I carpooled with Chris on the way to Santa Margarita. Dense fog met us at Cuesta Pass, and at our meeting place, people shivered in the cold. There were 35 of us eager to tackle the nine miles and 1700 foot elevation gain announced on the Outings page of the monthly Chapter newsletter. I asked if anyone was interested in having a copy with articles about the many activities going on during the month and a membership application. Fifteen people asked for it.
Ruby RAV filled with two more passengers for the last ten miles of car travel to the trailhead through Santa Margarita Ranch and out toward Pozo. Huge valley oaks, bare of leaves during the winter, loomed in the fog, their limbs arching over the road and dividing into gnarled branches looking like arthritic witch fingers.
At the trailhead the fog broke up and we took off at a breathless pace up the first long ascent through blue oaks and coastal scrub. The small trees were still bare, but black sage, California sagebrush and chamise were in fresh new leaf. People spoke about how hot and dry this hike was during summer. At the top of the first ridge, we took a break and looked out over the Santa Lucia range to Cuesta Ridge on the horizon hiding Edna Valley on the other side.

Heading downhill toward Lopez Canyon, one could see a series of parallel valleys to the south filled with fog. Other than a couple of water tanks and fireroads, nowhere on the whole hike were there signs of human habitation, not even a fence.

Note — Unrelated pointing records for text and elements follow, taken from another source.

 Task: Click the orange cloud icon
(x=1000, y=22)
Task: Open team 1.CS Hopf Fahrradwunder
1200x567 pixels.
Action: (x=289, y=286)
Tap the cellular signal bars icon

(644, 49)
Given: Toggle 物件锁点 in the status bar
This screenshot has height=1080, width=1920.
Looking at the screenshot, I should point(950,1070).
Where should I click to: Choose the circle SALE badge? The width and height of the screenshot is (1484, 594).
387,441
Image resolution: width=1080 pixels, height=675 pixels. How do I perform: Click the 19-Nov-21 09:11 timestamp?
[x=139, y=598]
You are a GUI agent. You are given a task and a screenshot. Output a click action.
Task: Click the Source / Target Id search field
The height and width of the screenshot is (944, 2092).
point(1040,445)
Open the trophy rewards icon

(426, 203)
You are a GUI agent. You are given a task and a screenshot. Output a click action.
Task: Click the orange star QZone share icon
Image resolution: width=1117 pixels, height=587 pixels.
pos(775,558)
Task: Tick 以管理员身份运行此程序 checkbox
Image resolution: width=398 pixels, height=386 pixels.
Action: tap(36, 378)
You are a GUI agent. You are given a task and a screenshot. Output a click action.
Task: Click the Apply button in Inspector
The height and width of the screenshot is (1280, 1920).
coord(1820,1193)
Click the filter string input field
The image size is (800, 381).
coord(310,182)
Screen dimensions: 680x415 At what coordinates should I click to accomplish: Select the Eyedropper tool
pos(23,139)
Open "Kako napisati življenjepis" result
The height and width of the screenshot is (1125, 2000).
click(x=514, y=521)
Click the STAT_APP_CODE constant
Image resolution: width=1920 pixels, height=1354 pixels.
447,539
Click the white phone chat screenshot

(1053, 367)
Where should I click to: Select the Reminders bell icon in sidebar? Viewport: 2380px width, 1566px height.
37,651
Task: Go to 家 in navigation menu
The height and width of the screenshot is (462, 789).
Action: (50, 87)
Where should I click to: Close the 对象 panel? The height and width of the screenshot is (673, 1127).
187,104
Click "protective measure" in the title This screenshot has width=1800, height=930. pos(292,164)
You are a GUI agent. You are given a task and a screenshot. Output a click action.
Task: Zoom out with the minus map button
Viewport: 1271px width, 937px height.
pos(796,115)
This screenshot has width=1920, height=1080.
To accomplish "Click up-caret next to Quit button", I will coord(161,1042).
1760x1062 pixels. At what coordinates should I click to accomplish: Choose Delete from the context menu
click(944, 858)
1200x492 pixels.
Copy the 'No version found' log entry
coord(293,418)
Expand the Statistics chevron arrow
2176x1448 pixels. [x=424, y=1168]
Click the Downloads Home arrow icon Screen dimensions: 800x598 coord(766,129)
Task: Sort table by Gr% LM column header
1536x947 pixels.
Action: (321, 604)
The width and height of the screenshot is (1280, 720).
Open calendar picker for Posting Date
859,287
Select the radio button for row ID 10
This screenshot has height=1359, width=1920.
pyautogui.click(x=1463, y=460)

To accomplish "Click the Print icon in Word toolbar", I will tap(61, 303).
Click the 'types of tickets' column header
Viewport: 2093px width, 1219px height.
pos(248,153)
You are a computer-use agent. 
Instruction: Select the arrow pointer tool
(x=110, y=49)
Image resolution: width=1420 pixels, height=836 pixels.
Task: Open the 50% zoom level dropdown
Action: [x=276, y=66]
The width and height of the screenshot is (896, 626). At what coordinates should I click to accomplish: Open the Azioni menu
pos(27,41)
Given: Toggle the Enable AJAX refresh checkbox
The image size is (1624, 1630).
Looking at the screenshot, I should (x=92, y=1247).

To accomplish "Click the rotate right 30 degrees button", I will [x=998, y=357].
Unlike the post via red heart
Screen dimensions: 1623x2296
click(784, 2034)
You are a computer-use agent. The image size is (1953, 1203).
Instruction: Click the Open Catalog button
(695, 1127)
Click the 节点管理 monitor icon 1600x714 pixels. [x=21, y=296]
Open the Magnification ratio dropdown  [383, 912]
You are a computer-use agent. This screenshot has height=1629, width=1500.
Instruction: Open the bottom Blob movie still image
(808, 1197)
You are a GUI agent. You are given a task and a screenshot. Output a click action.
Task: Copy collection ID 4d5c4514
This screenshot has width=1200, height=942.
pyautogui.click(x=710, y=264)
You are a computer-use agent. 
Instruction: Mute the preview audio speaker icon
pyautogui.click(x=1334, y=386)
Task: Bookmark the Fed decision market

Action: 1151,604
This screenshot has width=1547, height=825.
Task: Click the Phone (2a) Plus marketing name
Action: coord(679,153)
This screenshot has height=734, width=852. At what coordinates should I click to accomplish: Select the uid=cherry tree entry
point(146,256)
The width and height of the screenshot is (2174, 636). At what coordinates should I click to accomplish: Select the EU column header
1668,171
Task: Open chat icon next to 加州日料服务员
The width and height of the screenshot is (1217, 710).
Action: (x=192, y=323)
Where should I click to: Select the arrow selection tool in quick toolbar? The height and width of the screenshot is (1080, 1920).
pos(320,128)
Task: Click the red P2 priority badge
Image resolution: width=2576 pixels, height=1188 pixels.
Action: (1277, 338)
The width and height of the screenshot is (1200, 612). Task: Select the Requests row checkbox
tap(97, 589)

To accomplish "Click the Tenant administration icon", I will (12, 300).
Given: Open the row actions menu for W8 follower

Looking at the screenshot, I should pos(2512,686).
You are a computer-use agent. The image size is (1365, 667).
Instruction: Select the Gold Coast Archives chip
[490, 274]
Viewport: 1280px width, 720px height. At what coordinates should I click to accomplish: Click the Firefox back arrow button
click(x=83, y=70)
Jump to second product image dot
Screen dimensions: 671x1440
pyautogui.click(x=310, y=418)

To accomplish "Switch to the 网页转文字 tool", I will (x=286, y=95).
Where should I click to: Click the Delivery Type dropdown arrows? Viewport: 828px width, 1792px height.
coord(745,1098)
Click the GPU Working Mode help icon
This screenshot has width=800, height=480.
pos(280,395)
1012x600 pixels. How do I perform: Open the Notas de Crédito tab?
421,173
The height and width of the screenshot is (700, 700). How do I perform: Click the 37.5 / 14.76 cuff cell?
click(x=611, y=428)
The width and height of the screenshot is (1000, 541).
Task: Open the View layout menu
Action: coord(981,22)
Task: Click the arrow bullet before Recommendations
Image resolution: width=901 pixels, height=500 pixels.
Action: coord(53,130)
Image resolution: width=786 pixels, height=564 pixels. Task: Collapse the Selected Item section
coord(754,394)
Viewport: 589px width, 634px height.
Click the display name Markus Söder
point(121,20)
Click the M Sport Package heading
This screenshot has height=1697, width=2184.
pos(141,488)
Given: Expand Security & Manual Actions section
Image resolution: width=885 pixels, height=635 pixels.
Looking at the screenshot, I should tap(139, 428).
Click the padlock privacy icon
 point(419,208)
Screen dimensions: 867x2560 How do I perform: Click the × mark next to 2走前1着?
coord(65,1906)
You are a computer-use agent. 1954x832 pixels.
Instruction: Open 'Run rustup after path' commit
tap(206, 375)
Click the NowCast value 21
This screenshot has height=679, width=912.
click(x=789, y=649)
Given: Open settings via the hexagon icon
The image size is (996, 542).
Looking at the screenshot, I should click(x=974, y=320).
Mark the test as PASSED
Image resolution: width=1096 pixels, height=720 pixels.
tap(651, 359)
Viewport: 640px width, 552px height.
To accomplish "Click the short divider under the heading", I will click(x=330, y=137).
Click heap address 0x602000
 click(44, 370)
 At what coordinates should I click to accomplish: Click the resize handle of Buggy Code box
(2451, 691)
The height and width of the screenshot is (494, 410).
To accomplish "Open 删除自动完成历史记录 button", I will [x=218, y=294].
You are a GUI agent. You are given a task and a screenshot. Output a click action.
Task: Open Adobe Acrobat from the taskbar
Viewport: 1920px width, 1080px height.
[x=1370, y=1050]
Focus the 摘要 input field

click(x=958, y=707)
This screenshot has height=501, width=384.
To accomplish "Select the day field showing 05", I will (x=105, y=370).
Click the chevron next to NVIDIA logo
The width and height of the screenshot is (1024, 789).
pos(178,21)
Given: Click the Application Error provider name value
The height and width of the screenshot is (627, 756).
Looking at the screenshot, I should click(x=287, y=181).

Occasionally the scrub and serpentine outcrops alternated with meadows, mostly gray with last years dead grasses, but showing the green of new growth hesitantly emerging. I saw hardly any of the annual grasses that filled the hills in the lower elevations; instead these were native perennial bunch grasses. Clearly this area had not been cultivated by the early settlers. The remains of the highway 41 fire of twelve years ago were still in evidence, but I thought that this area would soon welcome more fire, since in some places the scrub was getting thick and clotted with dead growth.
The group was large enough to spread for half a mile along the trail, and it was fun to watch people far below on the steep slopes crisscrossed by switchbacks. They moved in shifting groups, pairs and singles and conversation flowed easily.
It was not too early in the season for dramatic displays of red current

and Chris noticed one large shooting star growing right alongside the trail.
Soon we descended into a shady oak woodland of non-deciduous California live oaks. Then I noticed a series of pools beside the path that gave way to a trickle. For the next mile it dropped away out of sight but within earshot of its increasing babble. Suddenly we came out of the woodland to a crossing where the water flowed over smooth rocks and formed lovely pools surrounded by wooded canyon walls.
This was the most pleasing part of the trail, and all too soon we we arrived at the top of the falls, where some folks decided to sit and rest while others explored the lip of the falls.


The trail spiralled through woods down the fifty foot drop and returned to the base of the falls where most folks chose to eat lunch. There was a festive sense of arrival at a worthwhile destination.
I really wanted to swim in the pool at the base of the fall–in my underpants. I took off my boots and crawled out on a log hanging over the clear inviting water. I knew it would be chilly, but I expected to be able to immerse my legs up to the knees until the pain went away and the rest of my body acclimated. This method had worked to allow me to swim for an indefinite time in the cold water of local beaches. But I couldnt leave my feet in for more than a minute or two at a time, and after a quarter of an hour I realized that my plan wouldnt work. So I stared at the tumbling spray and listened to its sounds and resigned myself to a chaste encounter.